Data validation in MLOps is less about catching bugs and more about preventing silently drifting models from becoming useless.

Here’s a concrete example of a data validation pipeline in action, using great_expectations with a Pandas DataFrame. Imagine we’re building a model to predict customer churn.

import pandas as pd
from great_expectations.dataset import PandasDataset

# Simulate incoming customer data
data = {
    'customer_id': [101, 102, 103, 104, 105, 106, 107, 108, 109, 110],
    'account_age_months': [12, 24, 6, 30, 18, 5, 15, 28, 10, 22],
    'monthly_charges': [55.50, 80.20, 45.00, 95.75, 70.00, 40.00, 60.30, 88.00, 50.00, 75.50],
    'total_charges': [666.00, 1924.80, 270.00, 2872.50, 1260.00, 200.00, 904.50, 2464.00, 500.00, 1661.00],
    'churn': [0, 0, 1, 0, 0, 1, 0, 0, 1, 0]
}
df = pd.DataFrame(data)

# Load data into Great Expectations
expectations_data_context = PandasDataset(df)

# Define expectations (assertions about the data)
expectations_data_context.expect_column_to_exist("customer_id")
expectations_data_context.expect_column_values_to_be_unique("customer_id")
expectations_data_context.expect_column_values_to_be_between("account_age_months", min_value=0, max_value=60)
expectations_data_context.expect_column_values_to_be_between("monthly_charges", min_value=0)
expectations_data_context.expect_column_values_to_be_between("total_charges", min_value=0)
expectations_data_context.expect_column_mean_to_be_close_to("monthly_charges", value=65.0, tolerance=10.0)
expectations_data_context.expect_column_values_to_be_in_set("churn", value_set=[0, 1])

# Run the validation
validation_results = expectations_data_context.validate()

# Print results
print(validation_results)

This code snippet demonstrates defining and running checks against a dataset. The expect_column_to_exist, expect_column_values_to_be_unique, expect_column_values_to_be_between, expect_column_mean_to_be_close_to, and expect_column_values_to_be_in_set are all "expectations" – assertions about the data’s properties. When validate() is called, Great Expectations checks if the actual data conforms to these expectations.

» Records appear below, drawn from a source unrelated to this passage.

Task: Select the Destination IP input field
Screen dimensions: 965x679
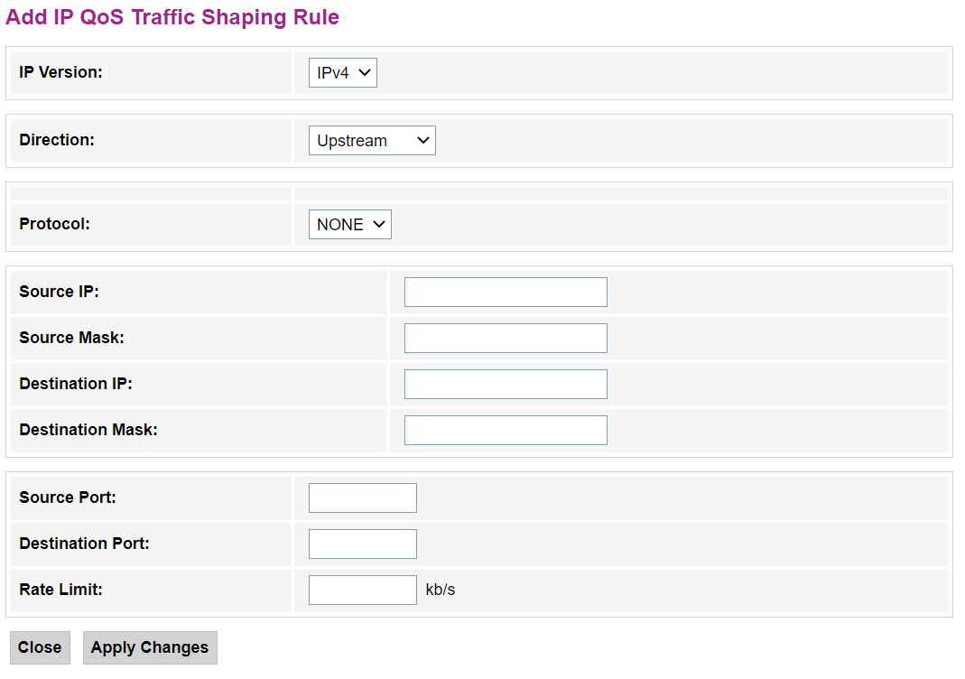Action: [506, 385]
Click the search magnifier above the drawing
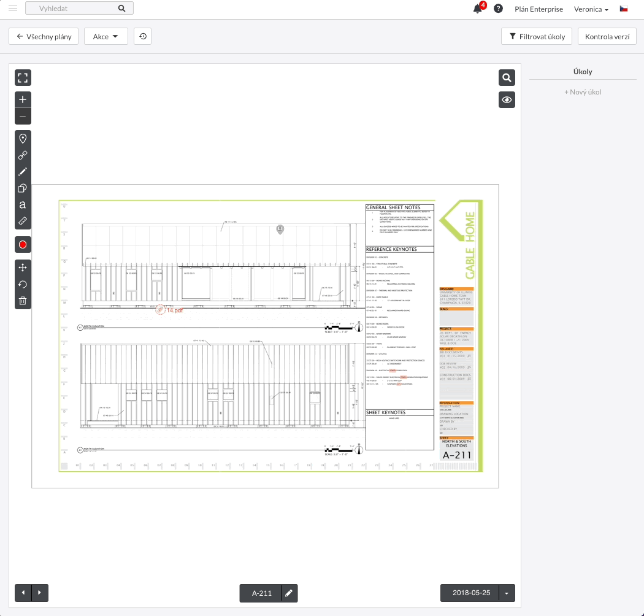This screenshot has width=644, height=616. click(507, 77)

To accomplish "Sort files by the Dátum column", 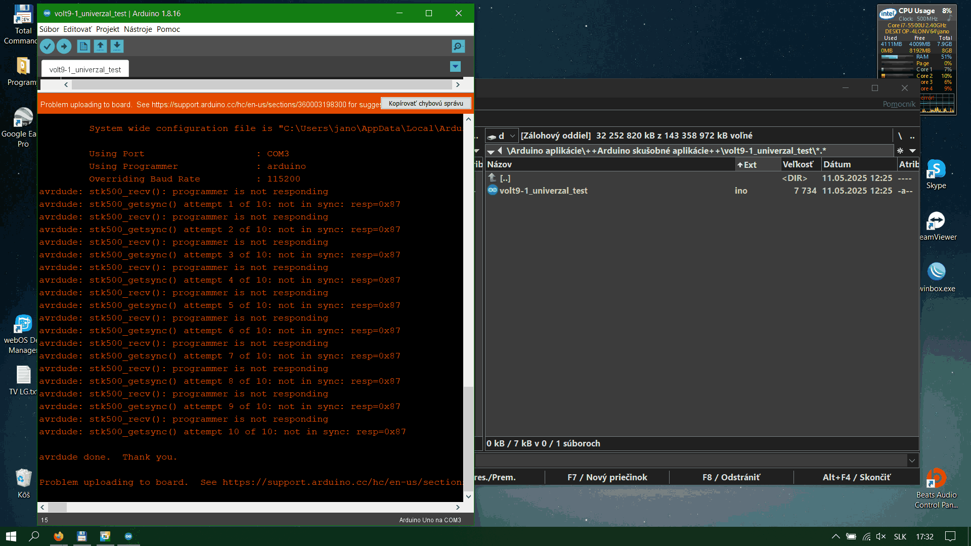I will pos(837,164).
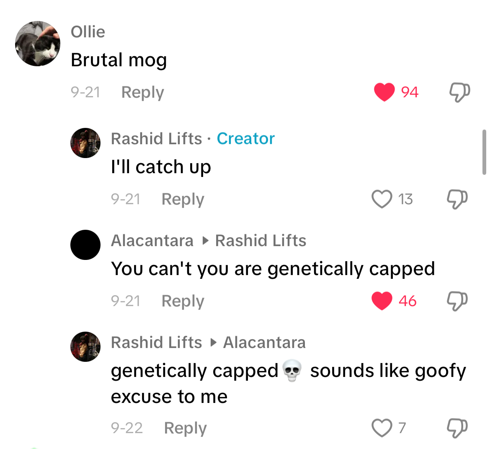
Task: Reply to Alacantara's genetically capped comment
Action: tap(183, 301)
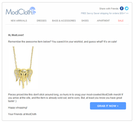135x123 pixels.
Task: Click the ModCloth logo
Action: click(21, 11)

The core problem data validation solves in MLOps is data drift. Over time, the real-world data your model encounters can subtly change. This change, even if it doesn’t break the system outright, can degrade model performance without any obvious errors. Think of a spam filter trained on emails from 2010; it would likely perform poorly today because the nature of spam has evolved. Data validation pipelines act as an automated quality control system, catching these shifts before they impact model predictions.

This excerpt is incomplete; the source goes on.